Occasionally, I think I spot a familiar face and I get enthused, ready to rekindle a friendship. Then I get closer, I realize the person merely reminds me of someone from somewhere else, like the time I swore I saw Chuck Klonke and then realized I was in the wrong state for that. (Especially since Grampa doesn’t fly.)

I keep seeing people who remind me of Moroccan friends, too. I did a double-take, thinking I’d seen Amina, my program manager. When I realized it was impossible, it made me sad.

It’s not likely I’ll ever get back to those places, and my chances for seeing these folks in the flesh is gone. It’s not nostalgic; it’s just weird.

On the way home from Cush’s, I had a similar encounter. With Mackenzie in the car, my mom and I headed back to Havana on 27.

Just past the cemetery, I started wondering if Mackenzie had ever seen the house where her father grew up. I asked and she said no, so I hung a right at the light at Faulk (which wasn’t there when I grew up) and drove down the hill to 2139.

My mom had driven past it before, recently enough to see the new family had Volkswagon buses, which she found funny since my father lived and died by the fried-out Kombie as well as the 1969 Beetle.

I drove past it, noticing that there was a guy in the yard. We turned around in what used to be John Labie’s house (which had a for rent sign in front of it) and decided what the heck, we’d get out and show Mackenzie.

She, being 10, embarrassed easily and didn’t surface out of the car the whole time, which turned out to be awhile.

I climbed out first and walked to the front door, calling hi to the man I’d seen. Turns out his name was Ryan and he and his wife Bonnie had bought the place a year ago. They said it was in terrible shape (I’d heard it’s a former HUD house) and had spent the year fixing it up.

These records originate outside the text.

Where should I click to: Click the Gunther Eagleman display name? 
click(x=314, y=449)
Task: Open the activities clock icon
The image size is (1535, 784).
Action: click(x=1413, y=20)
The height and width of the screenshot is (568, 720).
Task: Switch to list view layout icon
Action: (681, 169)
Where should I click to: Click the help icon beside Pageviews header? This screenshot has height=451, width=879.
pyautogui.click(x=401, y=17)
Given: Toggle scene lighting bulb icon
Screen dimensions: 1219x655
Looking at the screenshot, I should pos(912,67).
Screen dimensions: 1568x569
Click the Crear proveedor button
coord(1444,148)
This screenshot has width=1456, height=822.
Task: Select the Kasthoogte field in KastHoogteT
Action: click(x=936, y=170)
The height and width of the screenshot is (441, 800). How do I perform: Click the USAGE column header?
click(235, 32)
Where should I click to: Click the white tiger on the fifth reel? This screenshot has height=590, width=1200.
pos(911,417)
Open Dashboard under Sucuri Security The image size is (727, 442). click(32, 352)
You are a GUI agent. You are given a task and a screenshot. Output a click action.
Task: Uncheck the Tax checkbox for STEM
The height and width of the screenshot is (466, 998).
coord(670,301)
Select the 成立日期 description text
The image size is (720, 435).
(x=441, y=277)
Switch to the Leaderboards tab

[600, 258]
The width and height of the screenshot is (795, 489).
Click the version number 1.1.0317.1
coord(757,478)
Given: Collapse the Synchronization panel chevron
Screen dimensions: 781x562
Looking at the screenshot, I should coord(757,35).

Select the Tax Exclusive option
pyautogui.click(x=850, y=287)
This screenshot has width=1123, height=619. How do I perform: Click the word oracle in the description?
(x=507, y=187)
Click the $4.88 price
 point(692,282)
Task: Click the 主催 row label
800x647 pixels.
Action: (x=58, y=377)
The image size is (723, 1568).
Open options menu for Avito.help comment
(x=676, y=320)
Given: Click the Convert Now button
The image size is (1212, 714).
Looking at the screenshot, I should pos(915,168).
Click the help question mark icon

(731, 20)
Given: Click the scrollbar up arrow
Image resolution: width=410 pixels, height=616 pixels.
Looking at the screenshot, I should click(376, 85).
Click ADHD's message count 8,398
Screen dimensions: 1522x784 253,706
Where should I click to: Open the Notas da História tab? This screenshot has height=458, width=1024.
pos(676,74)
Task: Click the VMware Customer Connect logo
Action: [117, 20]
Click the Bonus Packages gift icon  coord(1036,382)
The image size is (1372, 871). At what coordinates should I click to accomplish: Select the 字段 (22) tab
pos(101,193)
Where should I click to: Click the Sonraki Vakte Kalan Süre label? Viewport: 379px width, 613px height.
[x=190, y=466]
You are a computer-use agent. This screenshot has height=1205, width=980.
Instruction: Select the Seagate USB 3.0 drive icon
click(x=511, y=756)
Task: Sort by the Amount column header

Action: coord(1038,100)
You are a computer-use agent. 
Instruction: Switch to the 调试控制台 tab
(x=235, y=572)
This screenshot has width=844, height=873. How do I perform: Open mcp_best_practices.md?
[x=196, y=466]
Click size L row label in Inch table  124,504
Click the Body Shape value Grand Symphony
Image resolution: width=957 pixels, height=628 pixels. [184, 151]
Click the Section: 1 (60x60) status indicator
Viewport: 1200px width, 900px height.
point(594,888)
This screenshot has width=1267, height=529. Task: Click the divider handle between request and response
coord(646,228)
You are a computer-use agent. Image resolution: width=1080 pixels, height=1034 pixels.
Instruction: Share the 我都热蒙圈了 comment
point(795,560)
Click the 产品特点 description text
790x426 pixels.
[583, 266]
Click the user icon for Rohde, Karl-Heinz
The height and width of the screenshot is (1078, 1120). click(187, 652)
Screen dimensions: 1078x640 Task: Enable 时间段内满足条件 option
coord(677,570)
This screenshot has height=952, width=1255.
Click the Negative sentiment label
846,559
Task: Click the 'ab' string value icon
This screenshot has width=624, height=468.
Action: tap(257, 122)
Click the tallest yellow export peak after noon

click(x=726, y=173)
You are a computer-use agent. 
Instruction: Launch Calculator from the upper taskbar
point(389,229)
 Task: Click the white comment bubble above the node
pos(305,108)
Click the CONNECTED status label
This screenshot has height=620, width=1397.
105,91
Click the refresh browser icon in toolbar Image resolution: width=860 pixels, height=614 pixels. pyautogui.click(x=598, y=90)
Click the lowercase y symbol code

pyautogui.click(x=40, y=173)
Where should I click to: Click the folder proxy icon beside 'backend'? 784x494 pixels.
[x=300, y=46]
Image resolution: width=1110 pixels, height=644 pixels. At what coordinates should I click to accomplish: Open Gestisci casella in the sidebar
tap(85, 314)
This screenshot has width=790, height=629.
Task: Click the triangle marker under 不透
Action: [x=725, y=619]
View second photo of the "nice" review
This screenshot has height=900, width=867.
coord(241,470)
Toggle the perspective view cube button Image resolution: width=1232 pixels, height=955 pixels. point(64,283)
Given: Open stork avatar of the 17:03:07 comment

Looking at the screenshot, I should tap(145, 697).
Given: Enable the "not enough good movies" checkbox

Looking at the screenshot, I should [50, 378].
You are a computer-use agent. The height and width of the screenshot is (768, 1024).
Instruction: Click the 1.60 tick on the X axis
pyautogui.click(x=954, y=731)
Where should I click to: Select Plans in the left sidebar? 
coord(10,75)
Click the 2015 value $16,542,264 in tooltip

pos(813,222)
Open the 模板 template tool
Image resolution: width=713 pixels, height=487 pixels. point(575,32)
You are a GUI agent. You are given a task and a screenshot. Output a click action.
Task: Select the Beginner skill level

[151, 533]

And honestly, it hasn’t looked better. Bonnie, a young mom of four (I’d be surprised if she and her husband had seen 30 yet) was sprouting plants and had fire ant-proofed the yard.

Zippy talked to her and explained that my father had built the extension and said we were trying to show a shy Mackenzie the room where her father climbed out the window in order to avoid a butt-whoppin’ sometime during his adolescence.

We got individual tours of the yard, which included FOUR VW buses (one was for sale, as was the Plymouth (?) minivan). Ryan said he crawled around in the attic and discovered some VW engine parts and knew he’d bought the right house.

It’s weird going back. Everything is vastly different, but so much the same. The boxwood hedges that bordered the property line are HUGE, and the ditch we had running through the property is now somehow county property even though the owners own both sides of it. Some weird law – they can’t even have anything on their property because it’s an official cut through.

There’s an above-ground pool and soon there will be a chicken coop. The huge stump that was outside the back door (deep in concrete) is gone, as is the overhang where we, at one time, had a swing.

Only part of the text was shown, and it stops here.